The for loops mostly translate to tabulate, which you can think of as essentially a parallel for loop. The exception is the outer loop over layers, which needs to stay sequential, so becomes loop. The MLP block at the end translates pretty directly too. The attention block was a bit hairier to wrangle into Futhark's constraints, due to using some imperative Python features and destructively updated data structures. But it was not too bad. The main change was to preallocate the KV cache in a fixed-size array (size [n_layer][block_size][n_embd]), and then, in the attn_logits calculation, mask out "future" tokens to keep the model causal (not needed in the Python version because the list was constructed in causal order).

The total lines of code for this function (excluding comments and blank lines) crept up from 33 to 51, but partly because I broke statements across lines more liberally than the original did.

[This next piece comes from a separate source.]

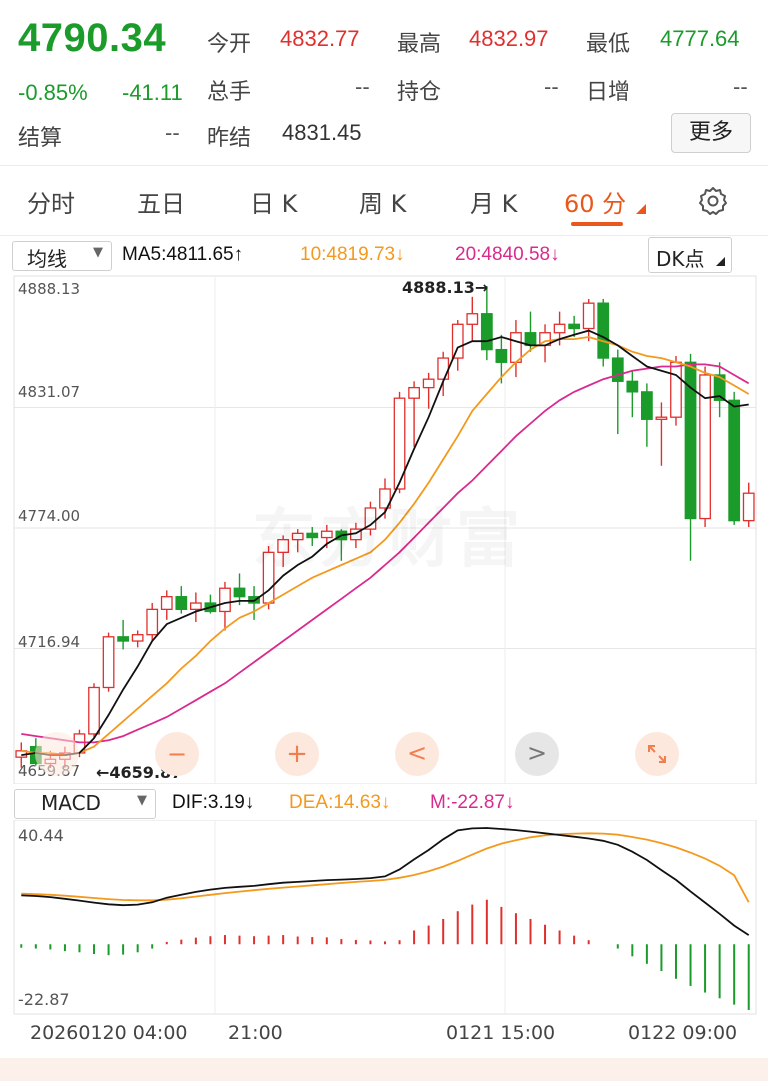  Describe the element at coordinates (238, 254) in the screenshot. I see `ma5-arrow: ↑` at that location.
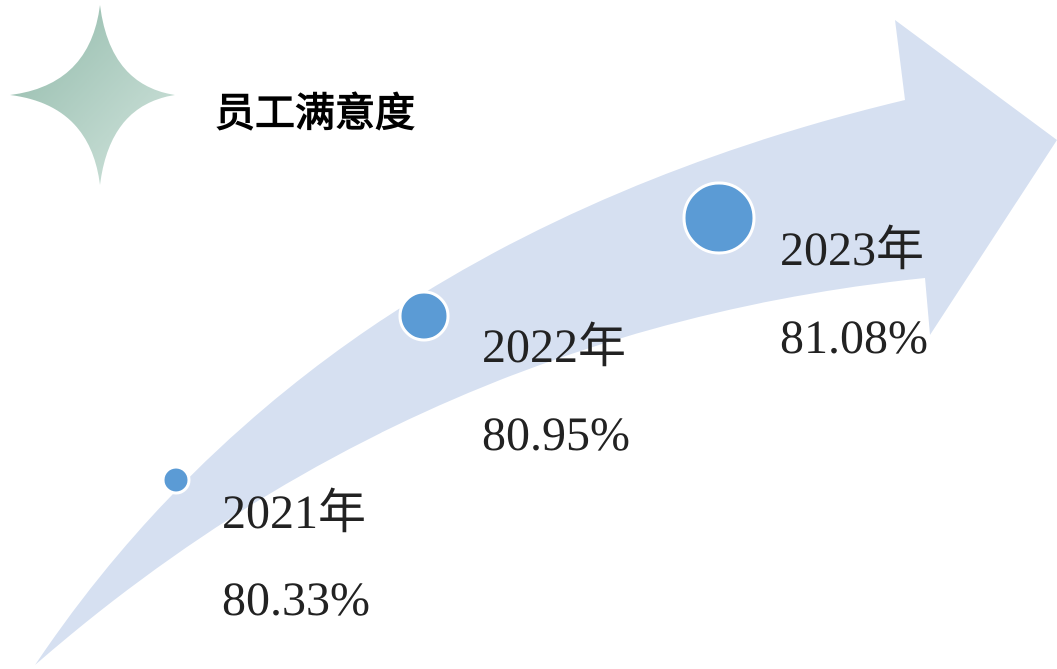  Describe the element at coordinates (315, 113) in the screenshot. I see `title: 员工满意度` at that location.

I will admit that, even as someone who likes this style of functional programming, the end result is arguably less readable. The deep nesting in particular is a bit hard to follow: once you're inside a lambda inside a tabulate inside a reduce inside a tabulate inside another tabulate, inside a flatten, it can be easy to lose track of what's going on. This could probably be refactored to be more readable, but for now I stuck to as close a translation as possible, so since Karpathy had a bunch of list comprehensions inside of nested loops, I kept the same structure.

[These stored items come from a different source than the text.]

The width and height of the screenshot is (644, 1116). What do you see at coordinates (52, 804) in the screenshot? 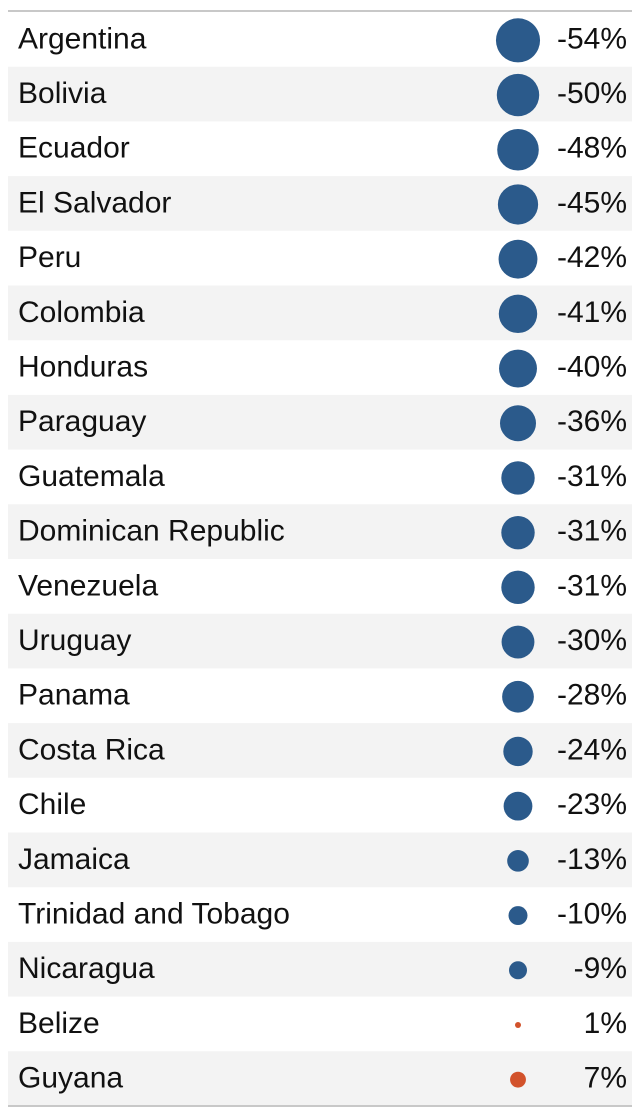
I see `row-label: Chile` at bounding box center [52, 804].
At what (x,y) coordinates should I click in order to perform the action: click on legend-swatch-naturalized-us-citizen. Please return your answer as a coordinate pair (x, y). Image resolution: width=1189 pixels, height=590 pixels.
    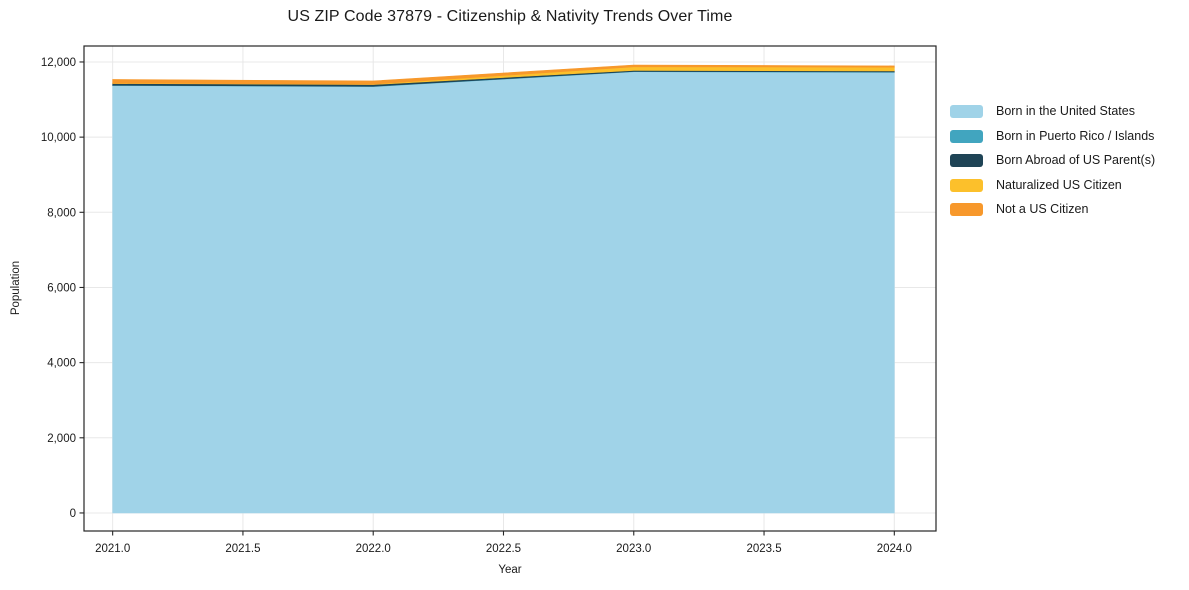
    Looking at the image, I should click on (966, 185).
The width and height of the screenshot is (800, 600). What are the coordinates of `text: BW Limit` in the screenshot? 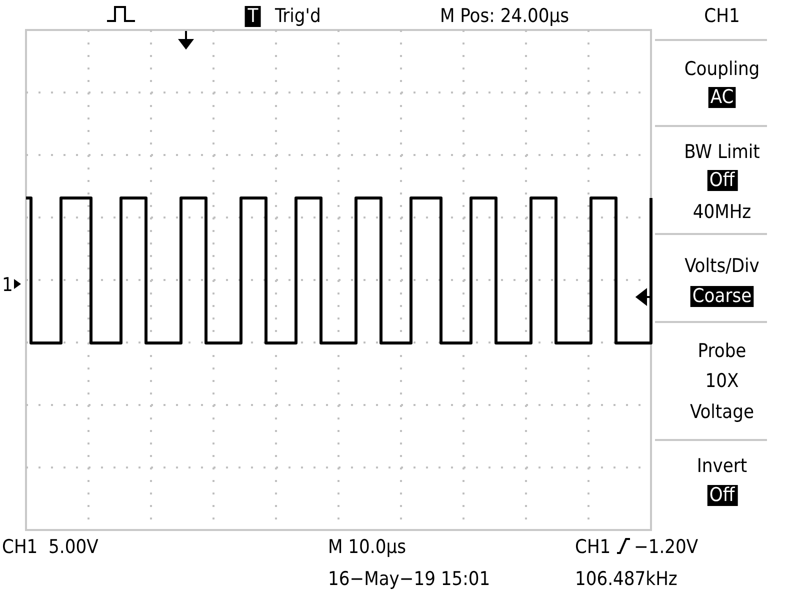 It's located at (722, 152).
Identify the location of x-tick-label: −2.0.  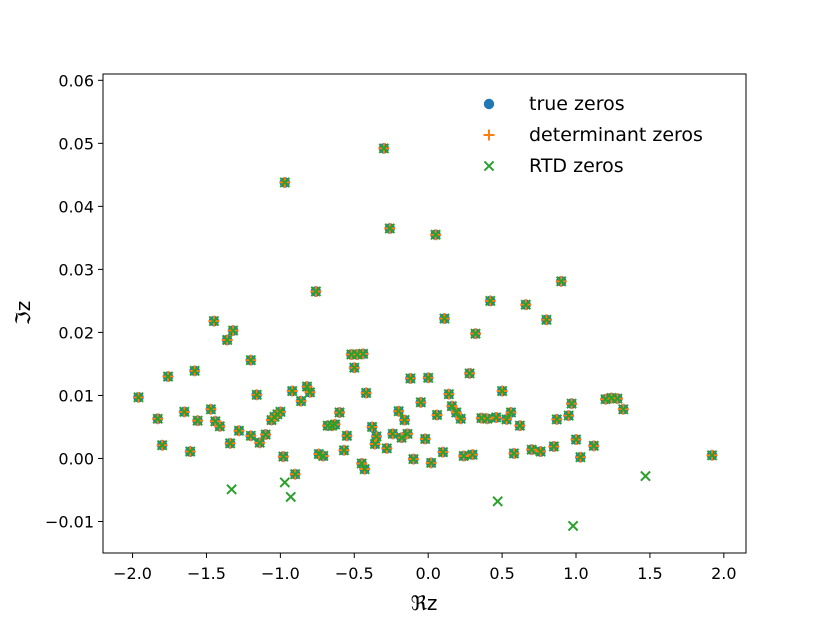
(132, 574).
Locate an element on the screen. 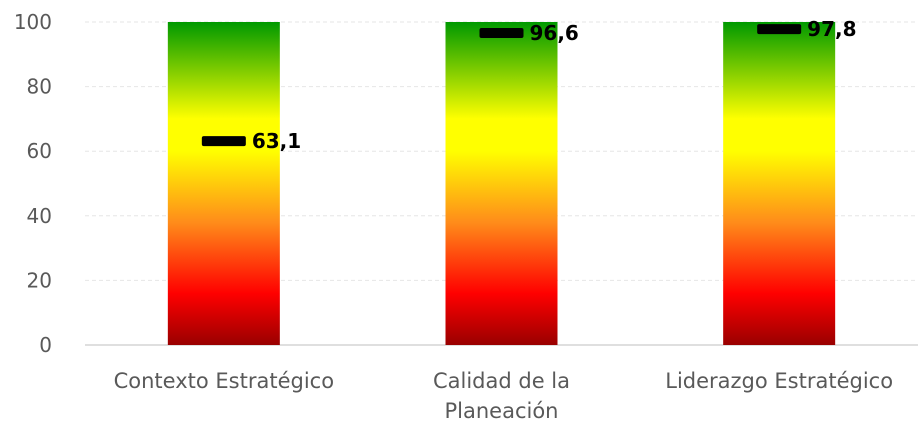  y-tick-label: 60 is located at coordinates (40, 151).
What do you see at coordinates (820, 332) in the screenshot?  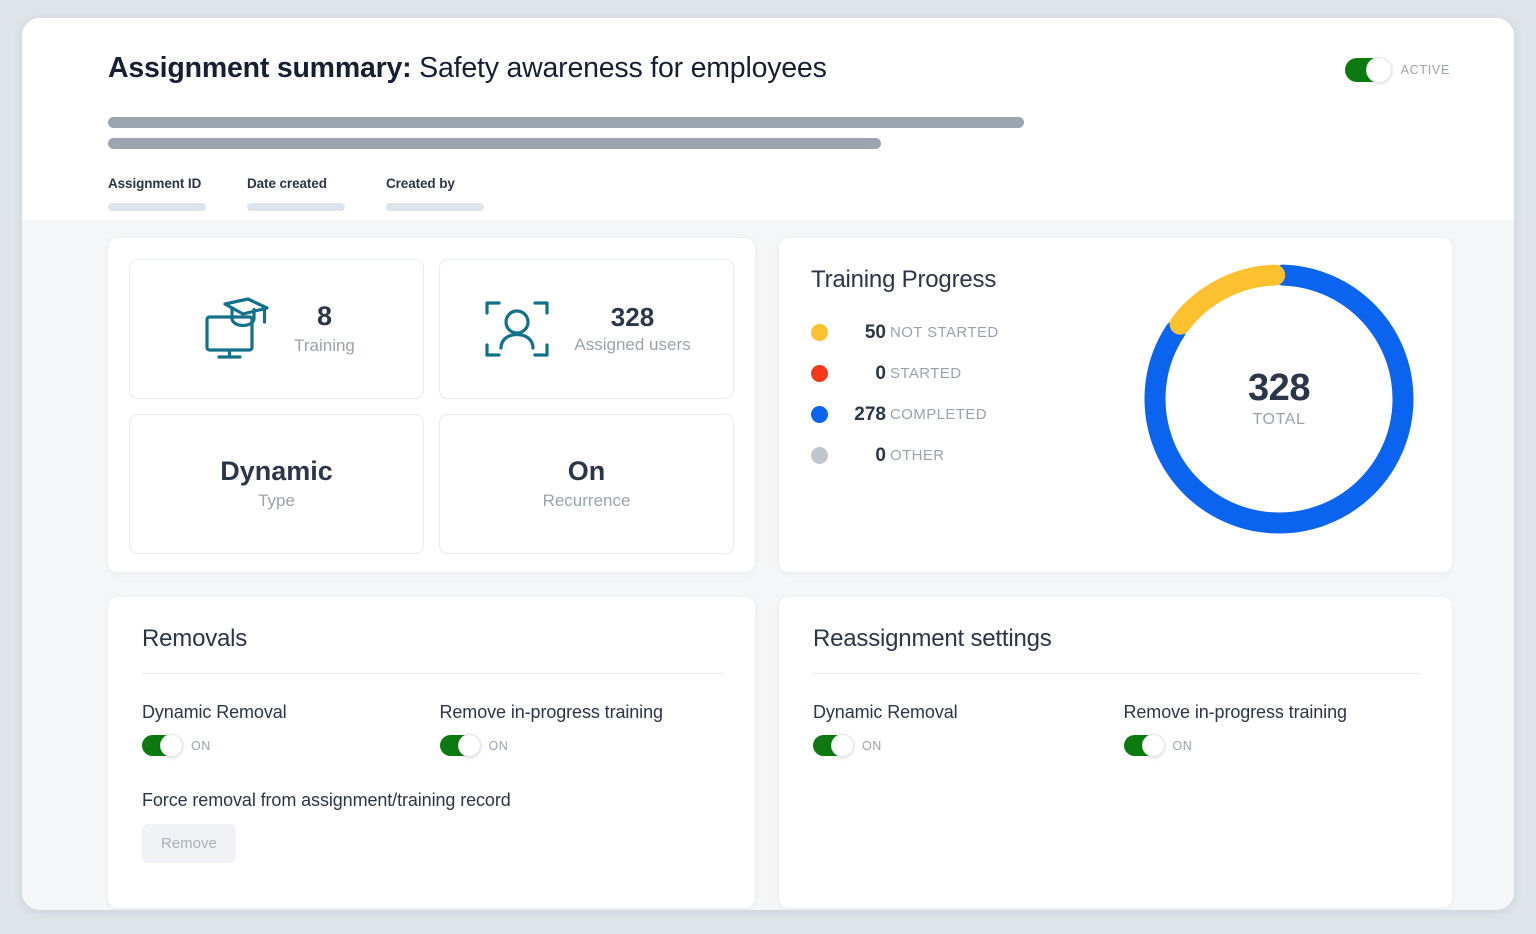 I see `legend-dot-not-started` at bounding box center [820, 332].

There is also one minor annoyance to please the size-typing system: Futhark infers that the result of flatten is a size n_head * head_dim 1d array (because we flattened an array of size [n_head][head_dim]), but it isn't able to further infer that this is same as a size n_embd 1d array. So we need to use the :> size coercion operator. On the other hand, there is a minor readability improvement: map2, which maps a 2-parameter function elementwise across two lists, is more intuitive imo than the zip version.

* * *

Missing here, of course, is the star of the show: training the model! That will come in Part II, along with some benchmarks.